Some properties can have extra metadata attached to them. These are specified in the same way as other metadata with property and content, but the property will have extra :.

The og:image property has some optional structured properties:

> og:image:url - Identical to og:image.
> og:image:secure_url - An alternate url to use if the webpage requires HTTPS.
> og:image:type - A MIME type for this image.
> og:image:width - The number of pixels wide.
> og:image:height - The number of pixels high.

A full image example:

<meta property="og:image" content="http://example.com/ogp.jpg" />
<meta property="og:image:secure_url" content="https://secure.example.com/ogp.jpg" />
<meta property="og:image:type" content="image/jpeg" />
<meta property="og:image:width" content="400" />
<meta property="og:image:height" content="300" />

The og:video tag has the identical tags as og:image.

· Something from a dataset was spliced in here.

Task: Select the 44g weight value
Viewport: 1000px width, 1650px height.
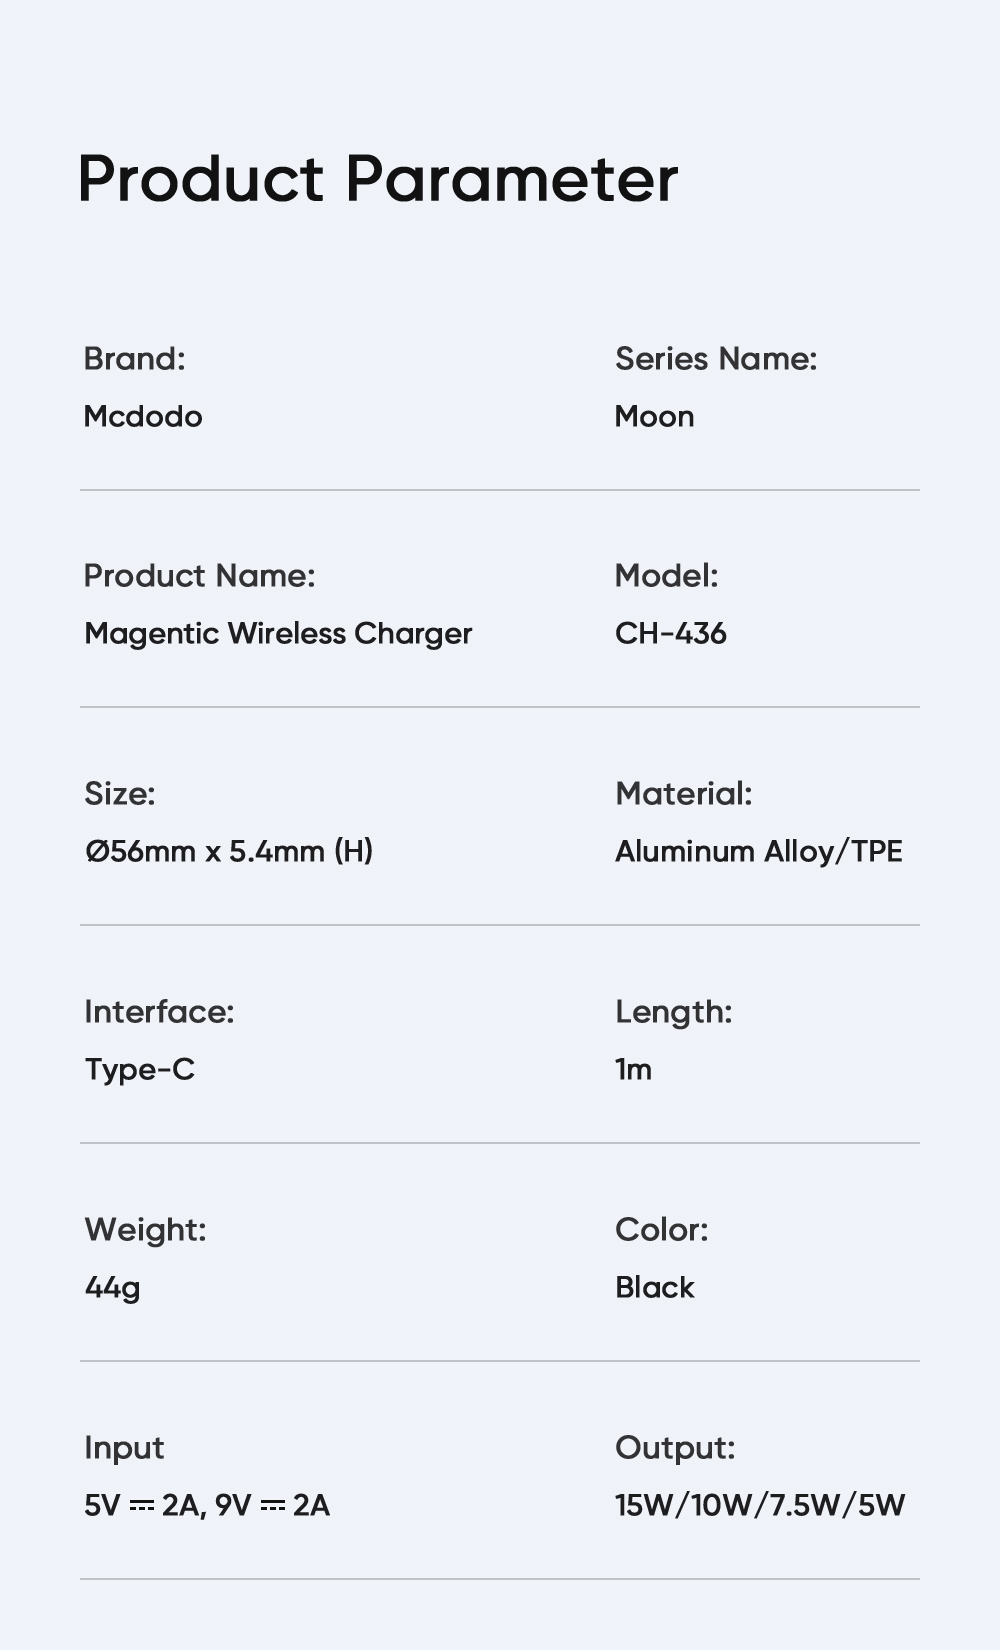Action: click(x=112, y=1287)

Here is an example:

<meta property="og:video" content="http://example.com/movie.swf" />
<meta property="og:video:secure_url" content="https://secure.example.com/movie.swf" />
<meta property="og:video:type" content="application/x-shockwave-flash" />
<meta property="og:video:width" content="400" />
<meta property="og:video:height" content="300" />

The og:audio tag only has the first 3 properties available (since size doesn't make sense for sound):

<meta property="og:audio" content="http://example.com/sound.mp3" />
<meta property="og:audio:secure_url" content="https://secure.example.com/sound.mp3" />
<meta property="og:audio:type" content="audio/mpeg" />

Arrays If a tag can have multiple values, just put multiple versions of the same tag on your page. The first tag (from top to bottom) is given preference during conflicts.

<meta property="og:image" content="http://example.com/rock.jpg" />
<meta property="og:image" content="http://example.com/rock2.jpg" />

Put structured properties after you declare their root tag. Whenever another root element is parsed, that structured property is considered to be done and another one is started.

For example:

<meta property="og:image" content="http://example.com/rock.jpg" />
<meta property="og:image:width" content="300" />
<meta property="og:image:height" content="300" />
<meta property="og:image" content="http://example.com/rock2.jpg" />
<meta property="og:image" content="http://example.com/rock3.jpg" />
<meta property="og:image:height" content="1000" />

means there are 3 images on this page, the first image is 300x300, the middle one has unspecified dimensions, and the last one is 1000px tall.

Object Types In order for your object to be represented within the graph, you need to specify its type. This is done using the og:type property:

<meta property="og:type" content="website" />

When the community agrees on the schema for a type, it is added to the list of global types. All other objects in the type system are CURIEs of the form

<head prefix="my_namespace: http://example.com/ns#">
<meta property="og:type" content="my_namespace:my_type" />

The global types are grouped into verticals. Each vertical has its own namespace. The og:type values for a namespace are always prefixed with the namespace and then a period. This is to reduce confusion with user-defined namespaced types which always have colons in them.